【Q】
ステロイドは様々な作用,副作用を有しているが,ステロイドレスポンダーと言われる人はノンレスポンダーと何が異なるのか。作用の現れ方も異なるのか。 (千葉県 K)
【A】
ステロイドレスポンダーはステロイドの局所または全身投与で高眼圧をきたす人である。内因性ステロイドが原因となる症例では血中コルチゾールレベルと眼圧日内変動との関連が報告されており,副腎皮質ホルモンが上昇する疾患で高眼圧が認められている。外因性ステロイドでは点眼,全身投与,さらには皮膚科軟膏やほかの局所投与で眼圧が上がる人がいる。

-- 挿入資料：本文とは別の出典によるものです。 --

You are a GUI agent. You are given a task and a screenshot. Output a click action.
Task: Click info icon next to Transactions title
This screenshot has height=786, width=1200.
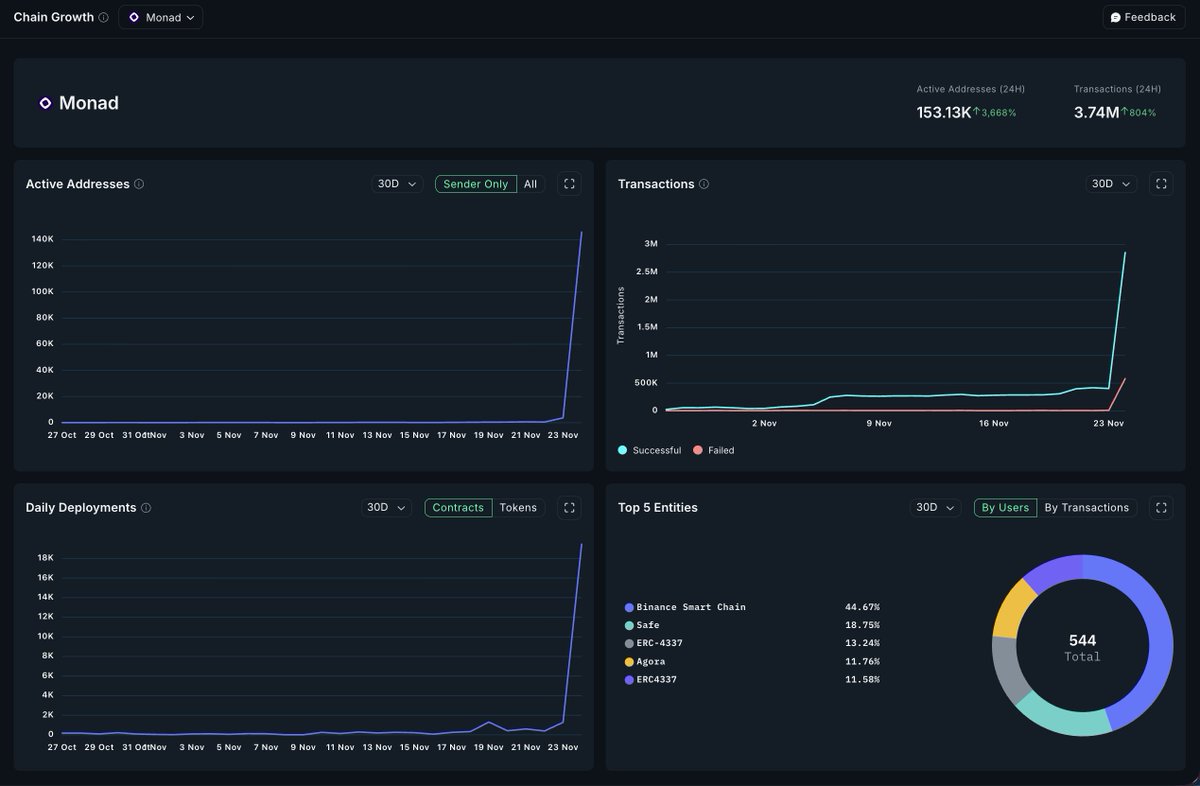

発現頻度は正常者に比較して,原発開放隅角緑内障患者およびその血縁者,若年者,高度近視患者,糖尿病患者に多いとの報告がある(文献1)。若年者に多いことから,特に小児にステロイドを投与する必要がある場合は注意が必要である。
ステロイド緑内障で視野障害が末期になって眼科を受診する悲惨な子どもの患者を時に見る。ステロイド投与後1週から数週間で眼圧が上がることが多いが,中には数カ月後に眼圧が上昇することもある。

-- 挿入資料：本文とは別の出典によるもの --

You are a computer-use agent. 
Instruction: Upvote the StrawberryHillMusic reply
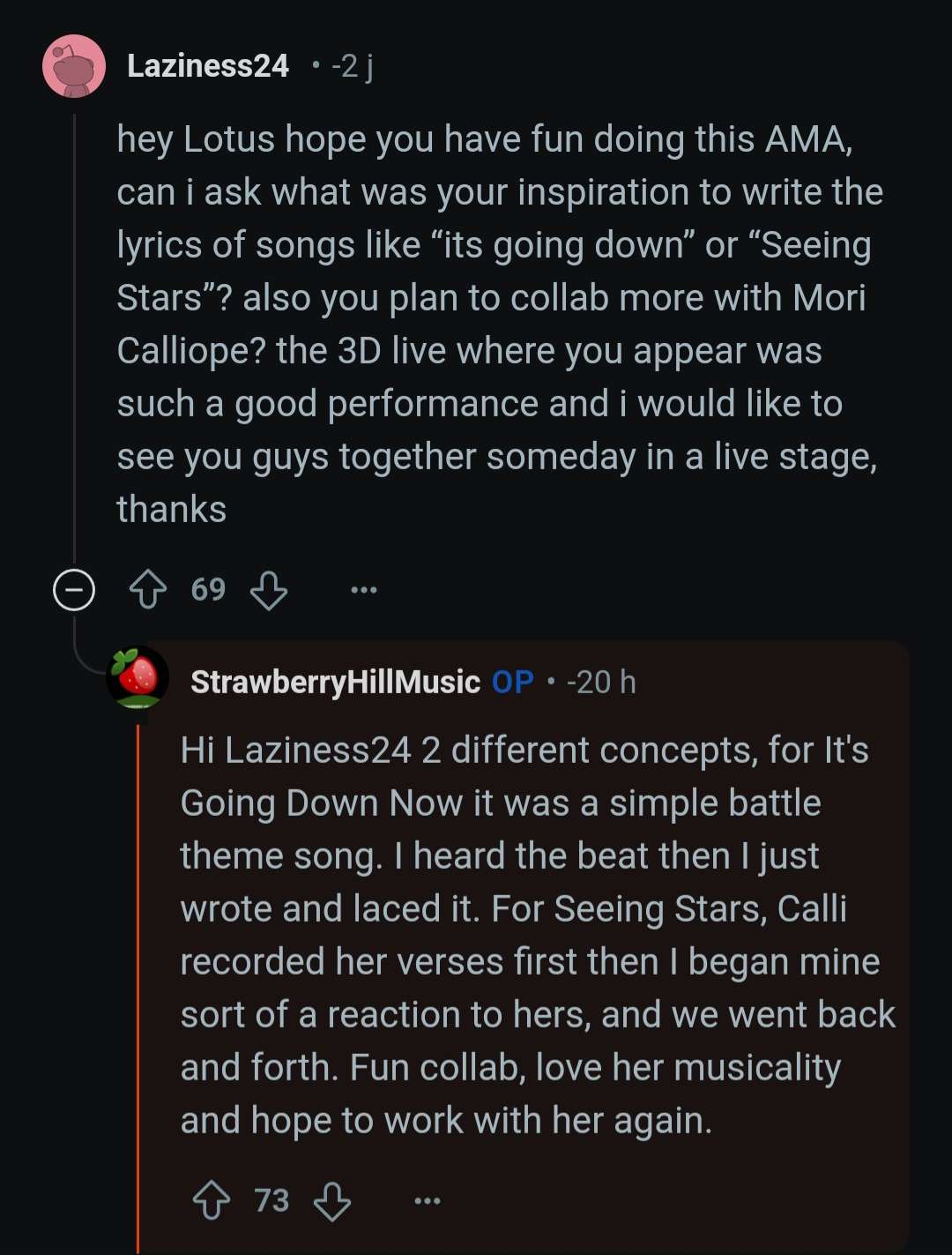click(212, 1200)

眼の中には,房水が毛様体で産生され,隅角というところから眼外に出ていく水の循環がある。房水が眼外に流れにくくなると眼内に溜まり,眼圧が上がる(図1)。
眼圧が上がると視神経の眼球からの出口(視神経乳頭)を傷め緑内障が発症する。徐々に視野が狭くなっていき,無治療であればいずれ失明することもある病気が緑内障である。
房水の流出を制御しているのは線維柱帯細胞である。ステロイドレスポンダーの人は隅角に存在する線維柱帯細胞の機能不全が起こり,線維柱帯に細胞外マトリックスが沈着することで房水流出障害が起こり眼圧上昇をきたすと考えられている(文献2)。ステロイドを中止すれば多くの人は眼圧は正常化するが,中には眼圧が下がらない人がいる。眼圧が下がらない場合は眼圧下降薬や緑内障手術が必要になる。
一方,ノンレスポンダーの人にステロイドを投与しても眼圧は上昇しない。ステロイド本来の効果発現には両者に差はない。
1) Razeghinejad MR, et al:Ophthalmic Res. 2012;47(2):66-80.
2) Kubota T, et al:J Glaucoma. 2006;15(2):117-9.